Records for locating items on a display
--------------------
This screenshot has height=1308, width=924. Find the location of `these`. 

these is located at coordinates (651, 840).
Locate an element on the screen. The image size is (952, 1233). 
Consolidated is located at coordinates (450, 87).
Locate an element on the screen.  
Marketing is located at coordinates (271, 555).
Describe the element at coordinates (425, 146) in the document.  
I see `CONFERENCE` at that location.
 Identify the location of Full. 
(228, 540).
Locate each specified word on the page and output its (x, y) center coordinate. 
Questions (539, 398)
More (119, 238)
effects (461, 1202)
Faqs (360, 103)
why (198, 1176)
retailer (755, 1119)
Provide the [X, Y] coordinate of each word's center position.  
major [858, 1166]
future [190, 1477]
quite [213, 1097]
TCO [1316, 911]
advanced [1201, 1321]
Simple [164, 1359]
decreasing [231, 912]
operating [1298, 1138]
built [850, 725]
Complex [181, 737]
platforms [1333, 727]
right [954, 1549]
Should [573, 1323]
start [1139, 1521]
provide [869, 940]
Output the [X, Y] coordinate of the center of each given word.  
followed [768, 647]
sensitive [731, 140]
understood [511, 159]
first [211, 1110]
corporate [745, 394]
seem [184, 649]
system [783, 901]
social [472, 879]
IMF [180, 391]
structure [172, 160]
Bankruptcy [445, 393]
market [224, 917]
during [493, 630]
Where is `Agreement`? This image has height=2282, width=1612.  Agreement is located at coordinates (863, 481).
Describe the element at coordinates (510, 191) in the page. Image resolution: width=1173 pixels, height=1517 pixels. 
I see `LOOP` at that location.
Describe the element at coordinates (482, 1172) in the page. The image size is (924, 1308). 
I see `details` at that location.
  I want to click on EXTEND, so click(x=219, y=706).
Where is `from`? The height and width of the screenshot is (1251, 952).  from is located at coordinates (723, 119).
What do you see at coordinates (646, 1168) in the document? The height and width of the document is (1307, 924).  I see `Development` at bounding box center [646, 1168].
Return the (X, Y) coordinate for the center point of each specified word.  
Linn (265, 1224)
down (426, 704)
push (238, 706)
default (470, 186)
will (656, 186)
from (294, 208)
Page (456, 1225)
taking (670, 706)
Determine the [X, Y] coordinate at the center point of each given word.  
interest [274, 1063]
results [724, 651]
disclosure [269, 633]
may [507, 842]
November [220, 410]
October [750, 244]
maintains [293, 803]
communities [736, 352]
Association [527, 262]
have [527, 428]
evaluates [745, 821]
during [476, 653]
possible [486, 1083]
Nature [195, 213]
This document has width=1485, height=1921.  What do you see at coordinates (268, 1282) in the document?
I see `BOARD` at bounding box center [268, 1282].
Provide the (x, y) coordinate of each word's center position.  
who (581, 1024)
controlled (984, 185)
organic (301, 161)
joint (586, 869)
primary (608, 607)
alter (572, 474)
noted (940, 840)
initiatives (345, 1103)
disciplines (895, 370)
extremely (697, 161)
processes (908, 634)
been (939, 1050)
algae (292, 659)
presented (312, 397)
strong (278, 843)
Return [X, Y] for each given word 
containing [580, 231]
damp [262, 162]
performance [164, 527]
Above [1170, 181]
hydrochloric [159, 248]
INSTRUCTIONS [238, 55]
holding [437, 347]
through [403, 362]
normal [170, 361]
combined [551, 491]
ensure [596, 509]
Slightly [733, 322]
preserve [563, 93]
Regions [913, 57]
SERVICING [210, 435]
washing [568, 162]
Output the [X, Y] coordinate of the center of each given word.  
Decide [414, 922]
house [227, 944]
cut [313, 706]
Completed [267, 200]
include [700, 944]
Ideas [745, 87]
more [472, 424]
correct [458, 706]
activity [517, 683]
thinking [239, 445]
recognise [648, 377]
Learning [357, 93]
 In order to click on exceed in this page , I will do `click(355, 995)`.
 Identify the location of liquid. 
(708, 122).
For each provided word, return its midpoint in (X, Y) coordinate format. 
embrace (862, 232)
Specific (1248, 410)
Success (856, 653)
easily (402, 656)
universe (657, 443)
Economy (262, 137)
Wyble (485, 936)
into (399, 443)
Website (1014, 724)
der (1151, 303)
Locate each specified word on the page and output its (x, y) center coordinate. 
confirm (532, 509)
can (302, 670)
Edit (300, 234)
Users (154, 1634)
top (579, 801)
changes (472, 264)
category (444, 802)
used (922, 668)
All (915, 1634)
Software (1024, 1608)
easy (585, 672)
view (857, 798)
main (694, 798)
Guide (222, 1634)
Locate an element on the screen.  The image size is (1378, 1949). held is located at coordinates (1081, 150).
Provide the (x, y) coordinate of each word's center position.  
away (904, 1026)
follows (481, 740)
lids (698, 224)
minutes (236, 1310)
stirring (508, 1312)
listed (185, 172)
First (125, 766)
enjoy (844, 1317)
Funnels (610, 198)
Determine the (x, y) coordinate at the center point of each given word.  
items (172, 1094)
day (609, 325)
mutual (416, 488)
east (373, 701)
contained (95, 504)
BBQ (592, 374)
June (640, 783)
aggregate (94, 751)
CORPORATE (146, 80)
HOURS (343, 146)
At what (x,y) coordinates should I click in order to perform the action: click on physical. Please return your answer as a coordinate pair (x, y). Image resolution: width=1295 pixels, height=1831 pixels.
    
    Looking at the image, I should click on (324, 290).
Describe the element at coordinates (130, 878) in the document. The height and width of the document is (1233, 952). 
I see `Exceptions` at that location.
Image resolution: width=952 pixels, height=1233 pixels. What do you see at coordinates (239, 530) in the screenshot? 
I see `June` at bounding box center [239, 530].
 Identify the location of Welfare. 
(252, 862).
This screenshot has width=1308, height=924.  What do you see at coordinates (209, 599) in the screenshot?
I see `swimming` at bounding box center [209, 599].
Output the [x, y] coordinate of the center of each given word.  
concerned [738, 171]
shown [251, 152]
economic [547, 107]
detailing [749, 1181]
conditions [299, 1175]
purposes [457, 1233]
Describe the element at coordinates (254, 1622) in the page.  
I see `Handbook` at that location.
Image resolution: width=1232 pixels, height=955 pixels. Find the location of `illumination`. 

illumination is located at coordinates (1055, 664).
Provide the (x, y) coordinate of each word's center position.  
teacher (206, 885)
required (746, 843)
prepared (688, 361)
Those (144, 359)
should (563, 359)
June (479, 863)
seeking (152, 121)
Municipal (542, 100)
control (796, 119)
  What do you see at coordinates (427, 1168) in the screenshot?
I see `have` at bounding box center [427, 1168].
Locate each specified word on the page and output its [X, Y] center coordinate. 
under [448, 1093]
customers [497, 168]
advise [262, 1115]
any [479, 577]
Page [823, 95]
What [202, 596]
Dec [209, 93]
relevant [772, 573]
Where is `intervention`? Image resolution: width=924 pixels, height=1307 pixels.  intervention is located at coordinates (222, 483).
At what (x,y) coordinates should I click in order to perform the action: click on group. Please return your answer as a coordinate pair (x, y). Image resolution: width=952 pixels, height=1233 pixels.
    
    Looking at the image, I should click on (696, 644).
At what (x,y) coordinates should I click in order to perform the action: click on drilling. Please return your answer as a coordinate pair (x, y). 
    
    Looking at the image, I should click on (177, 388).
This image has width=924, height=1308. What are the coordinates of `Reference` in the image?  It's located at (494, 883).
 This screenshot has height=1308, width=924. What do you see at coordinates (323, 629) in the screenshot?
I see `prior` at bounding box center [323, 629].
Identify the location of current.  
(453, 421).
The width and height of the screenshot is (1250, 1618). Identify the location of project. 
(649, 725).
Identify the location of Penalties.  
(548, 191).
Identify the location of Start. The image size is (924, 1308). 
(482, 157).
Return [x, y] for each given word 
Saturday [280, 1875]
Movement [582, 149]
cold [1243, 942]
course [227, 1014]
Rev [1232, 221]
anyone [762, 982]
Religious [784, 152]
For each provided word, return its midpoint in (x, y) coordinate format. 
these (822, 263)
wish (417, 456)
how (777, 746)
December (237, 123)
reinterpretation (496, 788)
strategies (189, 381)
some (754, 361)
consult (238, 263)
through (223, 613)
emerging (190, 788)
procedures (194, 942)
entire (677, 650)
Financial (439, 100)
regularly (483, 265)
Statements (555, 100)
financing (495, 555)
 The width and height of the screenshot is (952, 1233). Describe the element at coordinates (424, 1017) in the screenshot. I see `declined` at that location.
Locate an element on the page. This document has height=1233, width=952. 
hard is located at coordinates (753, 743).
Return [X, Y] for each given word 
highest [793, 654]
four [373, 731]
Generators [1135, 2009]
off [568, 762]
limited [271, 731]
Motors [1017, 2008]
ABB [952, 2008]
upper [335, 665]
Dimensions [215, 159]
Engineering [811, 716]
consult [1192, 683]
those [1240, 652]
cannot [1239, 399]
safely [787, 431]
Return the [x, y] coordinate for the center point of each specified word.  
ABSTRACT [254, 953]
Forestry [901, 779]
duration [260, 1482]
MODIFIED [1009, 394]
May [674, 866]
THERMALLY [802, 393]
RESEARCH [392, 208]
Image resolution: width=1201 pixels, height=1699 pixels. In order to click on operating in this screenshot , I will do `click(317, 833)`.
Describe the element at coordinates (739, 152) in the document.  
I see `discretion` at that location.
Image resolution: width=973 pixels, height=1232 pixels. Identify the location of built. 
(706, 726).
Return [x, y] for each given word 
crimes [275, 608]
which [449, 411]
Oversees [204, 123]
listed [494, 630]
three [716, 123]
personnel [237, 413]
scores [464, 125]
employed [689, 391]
--------------------
Exercise directions | Update the lines of the material from the line with "decreasing [231, 912]" to the line with "coordinates (863, 481)." by replacing "Output" with "Return", and give back only those lines with everything else unchanged.

Result of the task |
decreasing [231, 912]
operating [1298, 1138]
built [850, 725]
Complex [181, 737]
platforms [1333, 727]
right [954, 1549]
Should [573, 1323]
start [1139, 1521]
provide [869, 940]
Return the [X, Y] coordinate of the center of each given word.  
followed [768, 647]
sensitive [731, 140]
understood [511, 159]
first [211, 1110]
corporate [745, 394]
seem [184, 649]
system [783, 901]
social [472, 879]
IMF [180, 391]
structure [172, 160]
Bankruptcy [445, 393]
market [224, 917]
during [493, 630]
Where is `Agreement`? This image has height=2282, width=1612.  Agreement is located at coordinates (863, 481).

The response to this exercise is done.